■ Task item
Exact reproduction of all the data is required, with pictures excluded.

[Start of section]

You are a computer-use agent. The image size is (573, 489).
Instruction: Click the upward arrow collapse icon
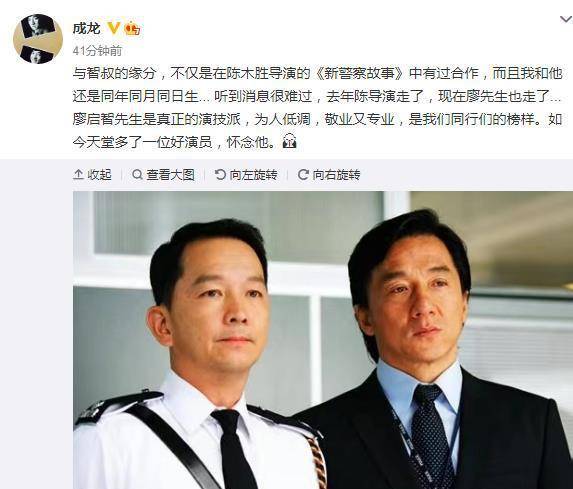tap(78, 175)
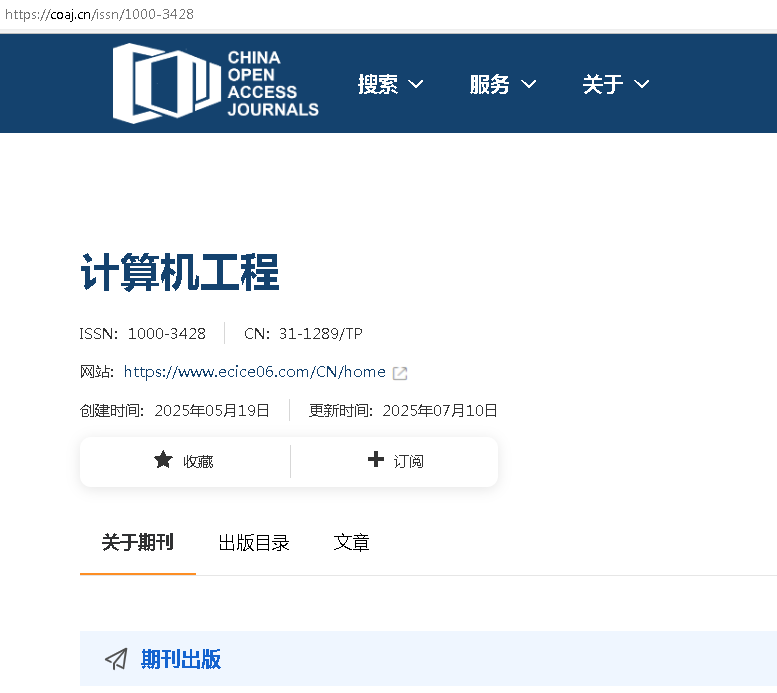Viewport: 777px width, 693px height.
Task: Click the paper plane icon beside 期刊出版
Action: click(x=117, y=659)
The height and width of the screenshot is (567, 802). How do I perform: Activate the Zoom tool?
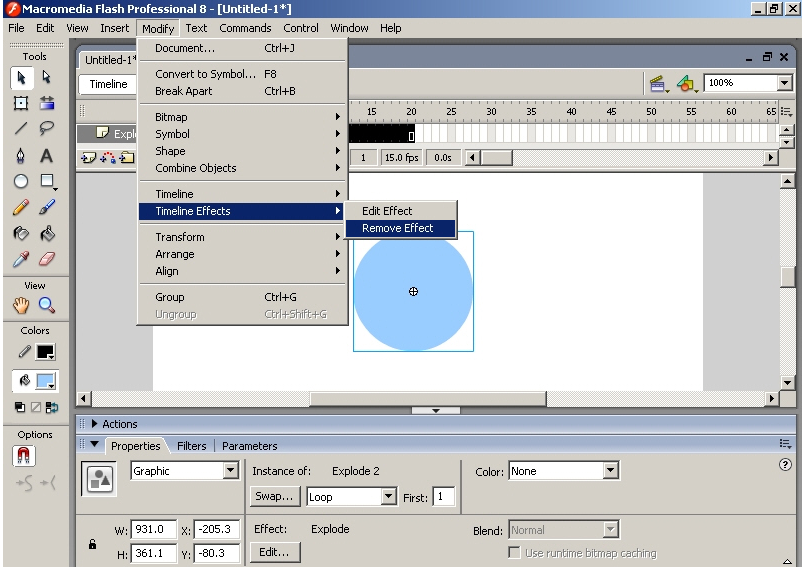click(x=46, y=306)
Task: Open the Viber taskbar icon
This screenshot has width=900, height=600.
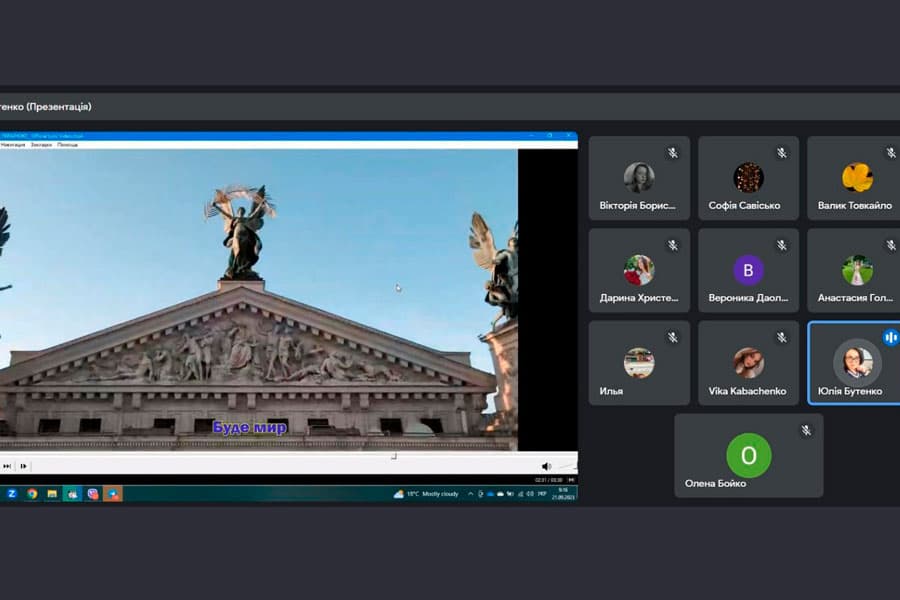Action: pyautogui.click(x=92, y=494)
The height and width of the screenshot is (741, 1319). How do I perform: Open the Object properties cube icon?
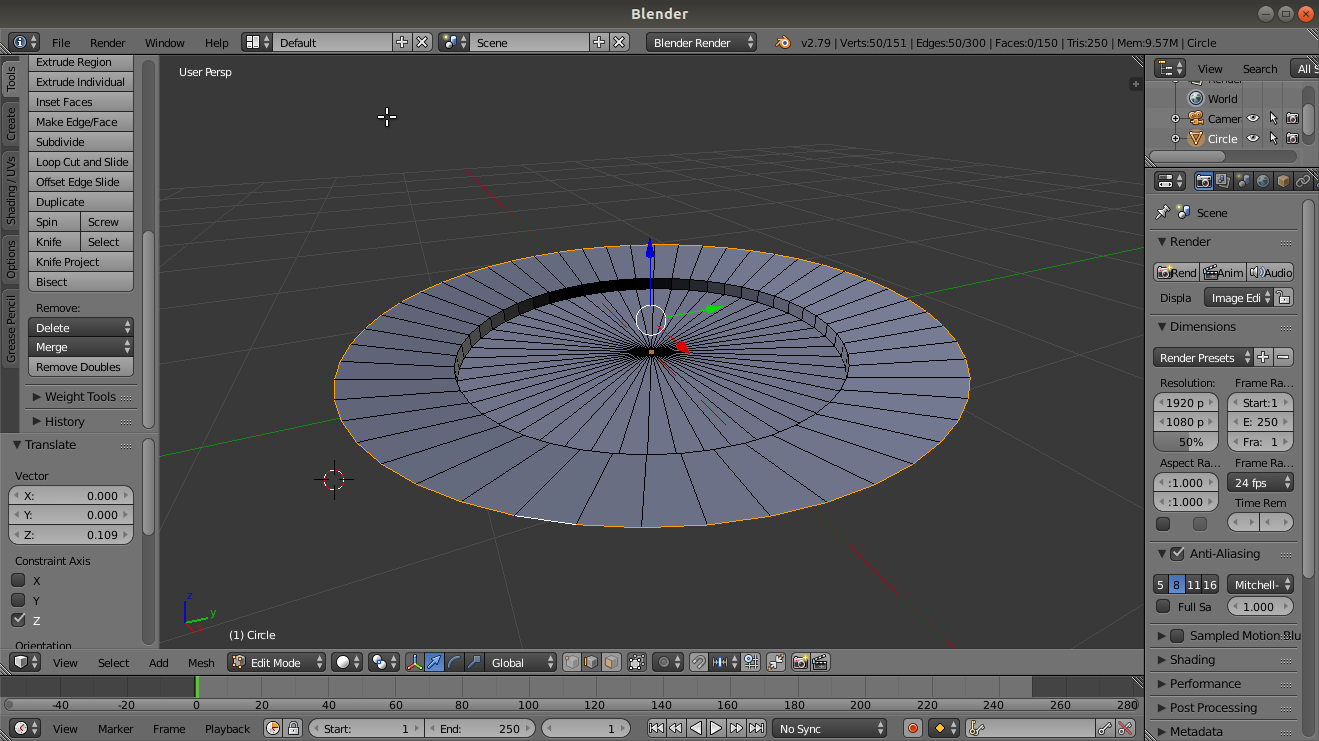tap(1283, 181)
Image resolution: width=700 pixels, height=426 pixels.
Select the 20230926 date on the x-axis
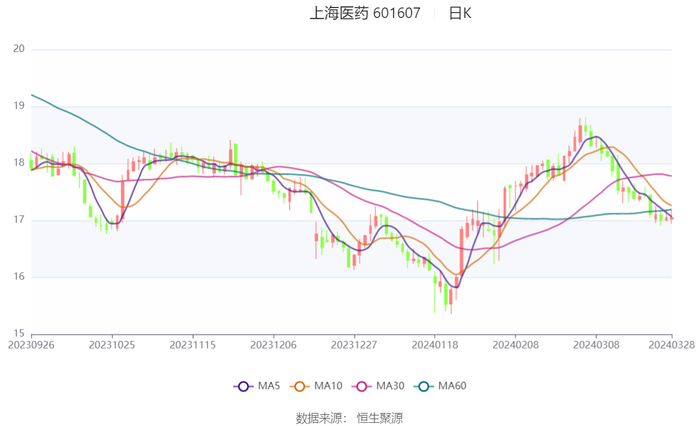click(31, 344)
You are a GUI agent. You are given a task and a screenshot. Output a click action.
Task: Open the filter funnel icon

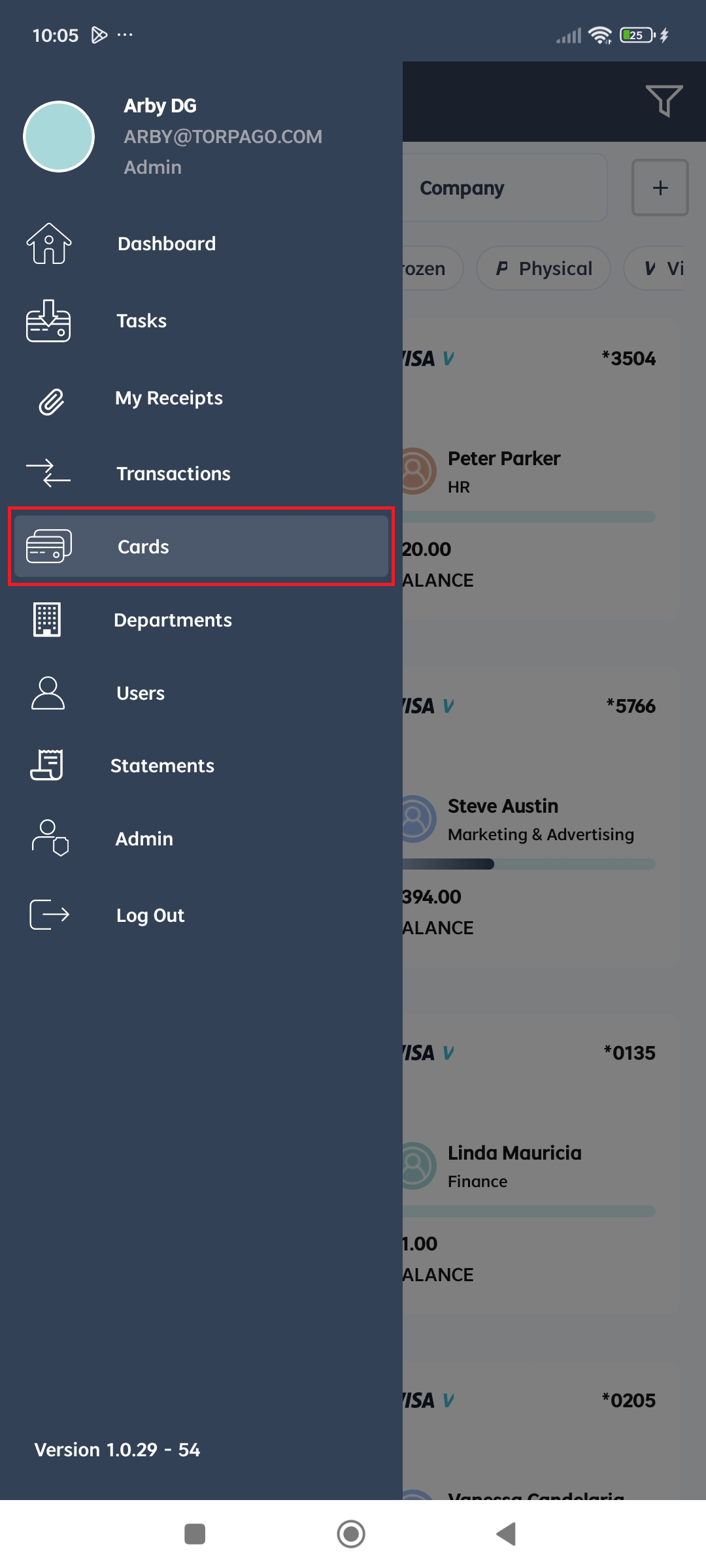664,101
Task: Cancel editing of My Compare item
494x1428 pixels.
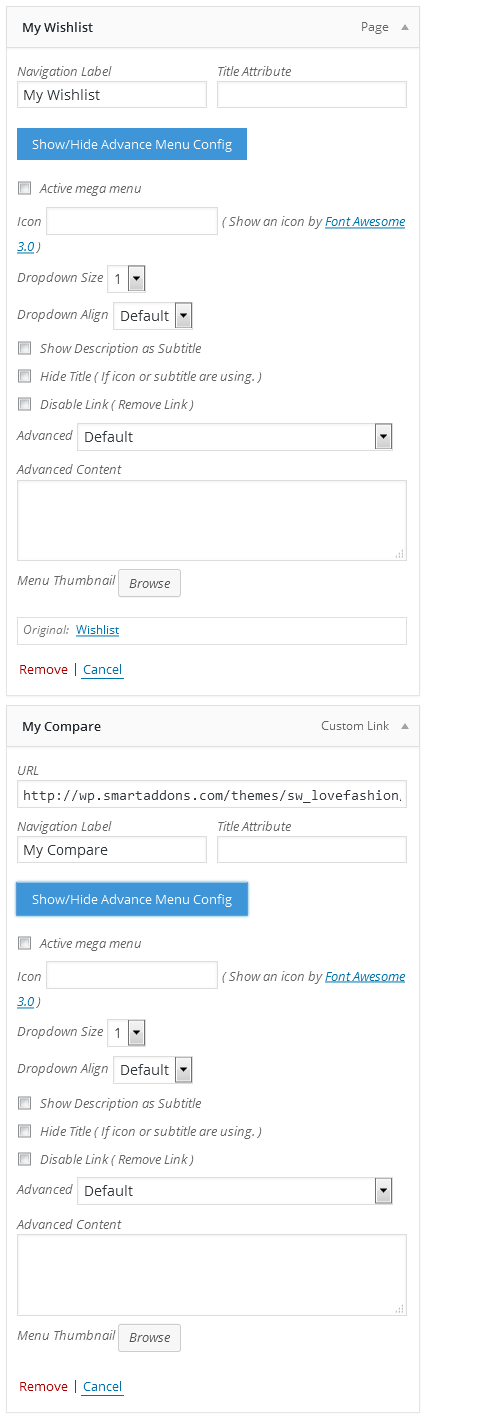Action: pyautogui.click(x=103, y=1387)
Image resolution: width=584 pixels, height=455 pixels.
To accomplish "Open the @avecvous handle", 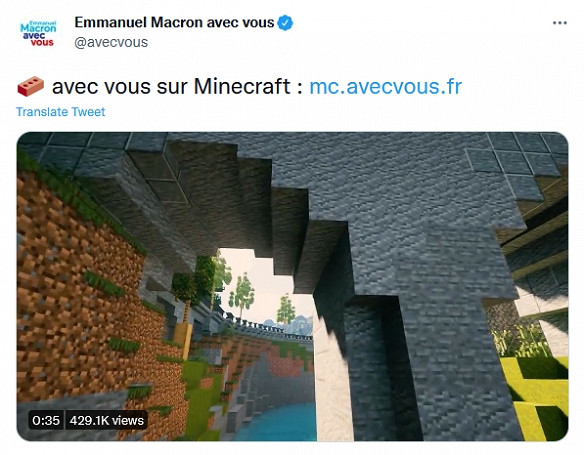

[End of section]

■ Written answer
You are a computer-use agent. The image size is (573, 489).
Instruction: Click the upward arrow collapse icon
tap(78, 175)
Viewport: 777px width, 693px height.
Task: Click the paper plane icon beside 期刊出版
Action: click(x=117, y=659)
The height and width of the screenshot is (567, 802). How do I perform: Activate the Zoom tool?
click(x=46, y=306)
Task: Open the Viber taskbar icon
This screenshot has width=900, height=600.
Action: pyautogui.click(x=92, y=494)
The height and width of the screenshot is (741, 1319). How do I perform: Open the Object properties cube icon?
tap(1283, 181)
Image resolution: width=700 pixels, height=426 pixels.
Select the 20230926 date on the x-axis
click(31, 344)
You are a GUI agent. You are given a task and a screenshot. Output a click action.
Task: Open the filter funnel icon

664,101
Task: Cancel editing of My Compare item
494x1428 pixels.
Action: pyautogui.click(x=103, y=1387)
Image resolution: width=584 pixels, height=455 pixels.
To accomplish "Open the @avecvous handle", 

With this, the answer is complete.